■ Trecho do documento:
□ □ □ □
O nome Moskubiya deriva da cidade russa de Moscou. Refere-se a uma área na região oeste de Jerusalém conhecida pelos israelenses como “complexo russo”. Trata-se de um território comprado no século XIX pelo czar para servir a seus compatriotas que viajavam à Terra Santa. Há uma vasta catedral russa e outras instalações no local, que também abriga uma corte distrital, uma delegacia de polícia e a infame penitenciária. O Shabak — polícia secreta israelense — usa tais instalações, que possuem câmaras subterrâneas e servem de centro de tortura no qual os palestinos são “interrogados”. Há um cômodo em particular conhecido como Cela Número Quatro, do qual as pessoas saem engatinhando.

Moskubiya fica hoje em uma área de lazer de Jerusalém ocupada, cercada por bares, restaurantes, lojas e boates bastante movimentadas. É um lugar alegre e ensolarado, logo ao lado de um centro de tortura. É preciso questionar como reagiriam os israelenses que frequentam os bares e restaurantes ao redor caso pudessem ouvir os gritos no local.
□ □ □ □
■ Dados fornecidos:

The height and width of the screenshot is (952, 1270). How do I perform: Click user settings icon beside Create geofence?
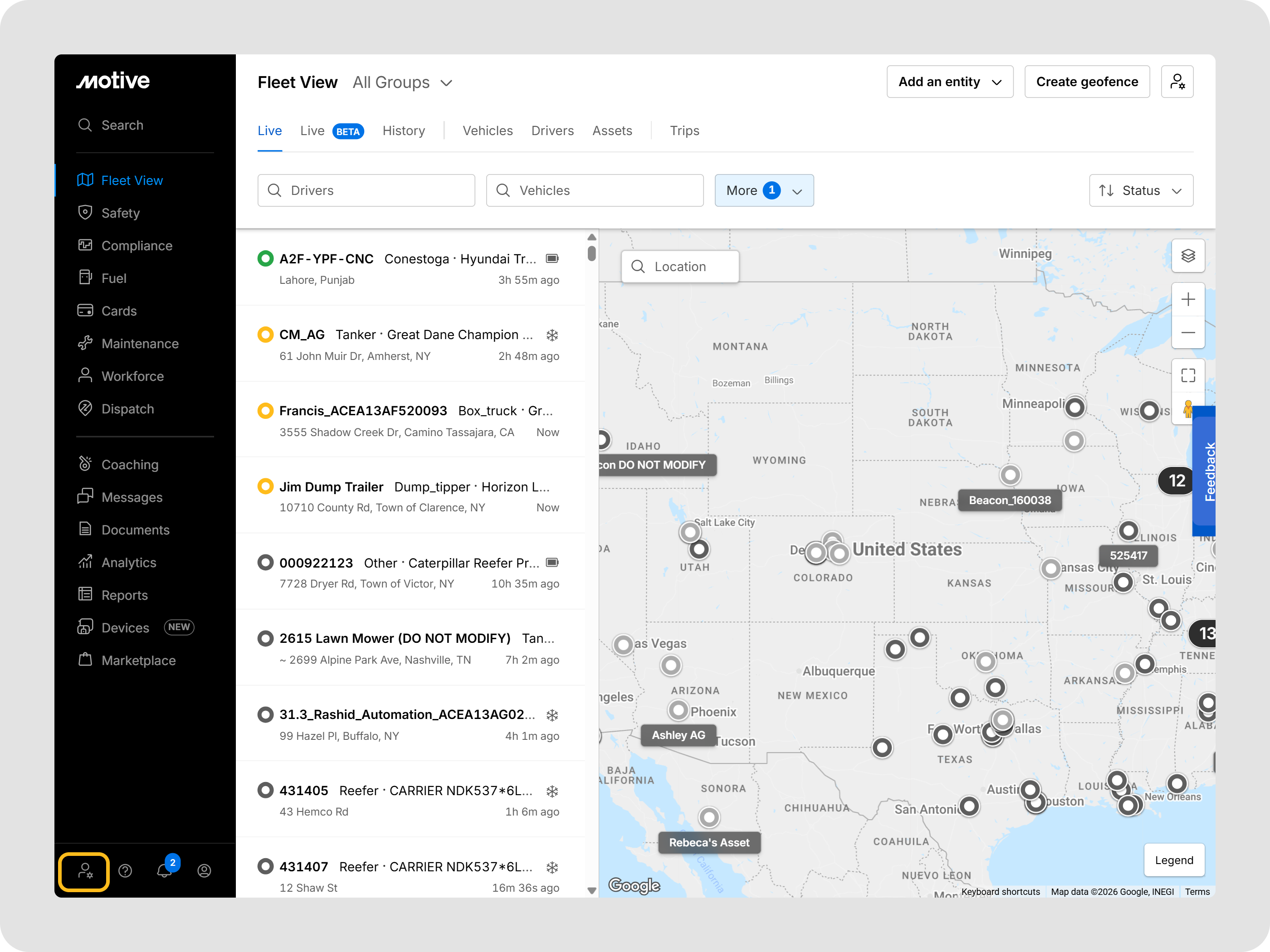1177,82

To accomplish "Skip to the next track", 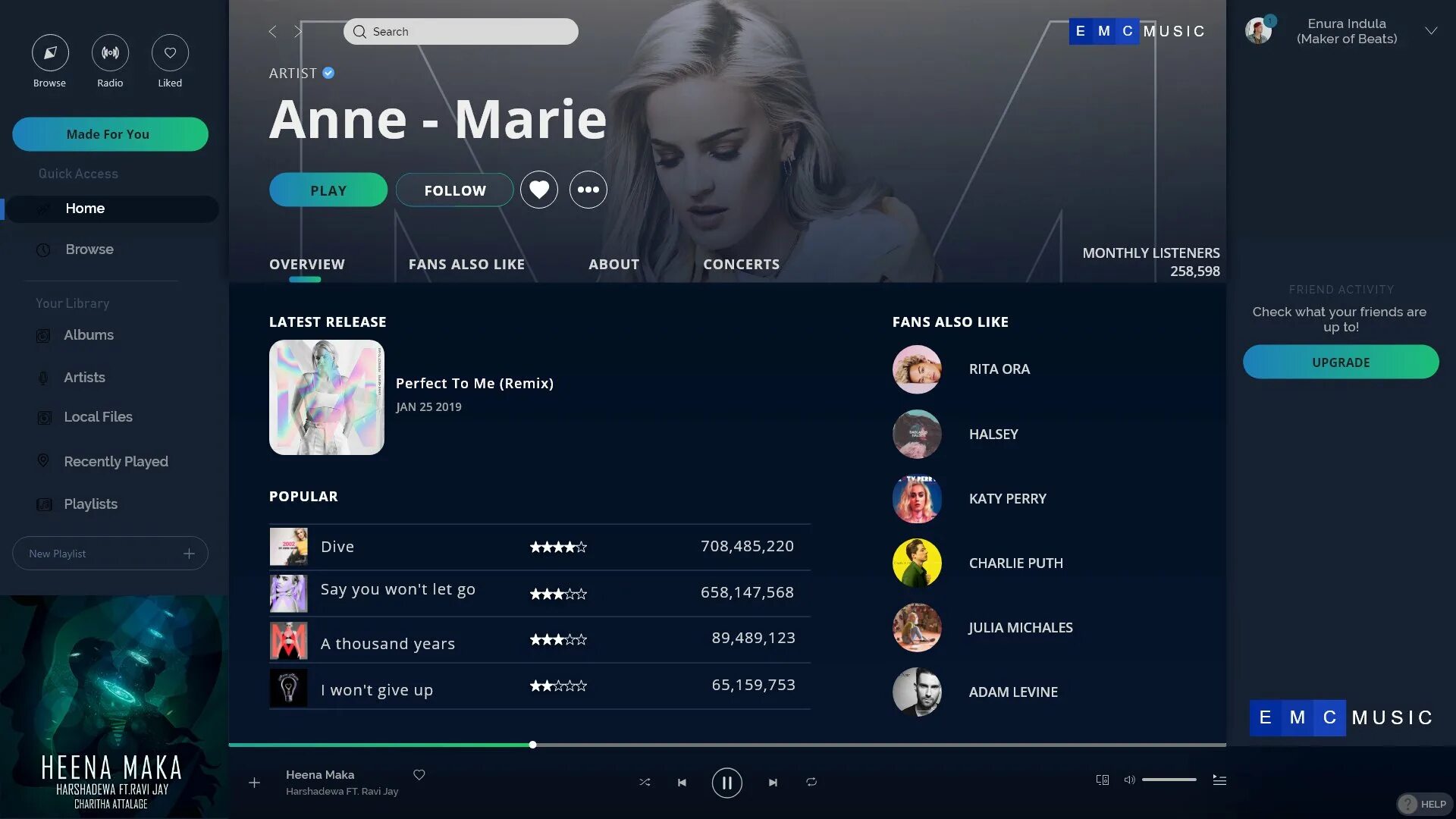I will (773, 783).
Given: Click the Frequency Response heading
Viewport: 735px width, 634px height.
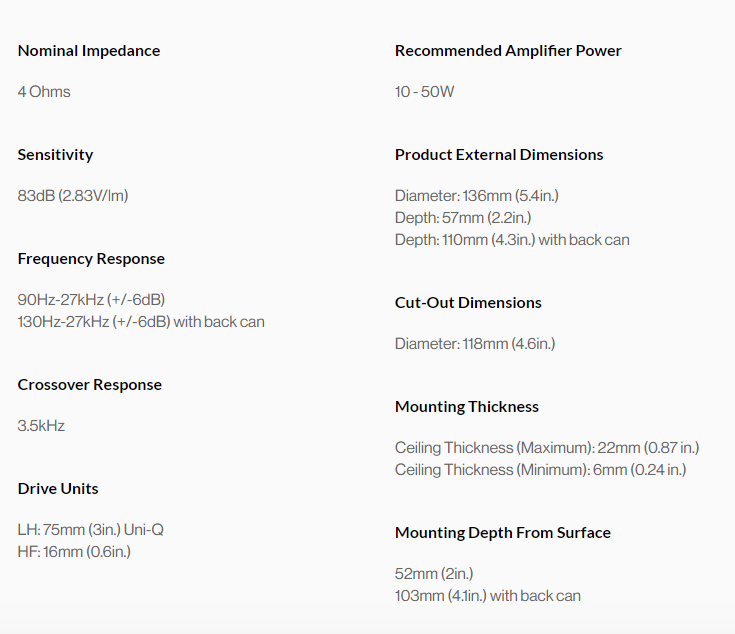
□ □ □ □
■ Detalhes da tarefa: Por favor, transcreva palavra por palavra a parte do trecho sobre Moskubiya que começa nas palavras que contêm "Moskubiya fica hoje" e termina em "gritos no local.".

■ Resposta abaixo:
Moskubiya fica hoje em uma área de lazer de Jerusalém ocupada, cercada por bares, restaurantes, lojas e boates bastante movimentadas. É um lugar alegre e ensolarado, logo ao lado de um centro de tortura. É preciso questionar como reagiriam os israelenses que frequentam os bares e restaurantes ao redor caso pudessem ouvir os gritos no local.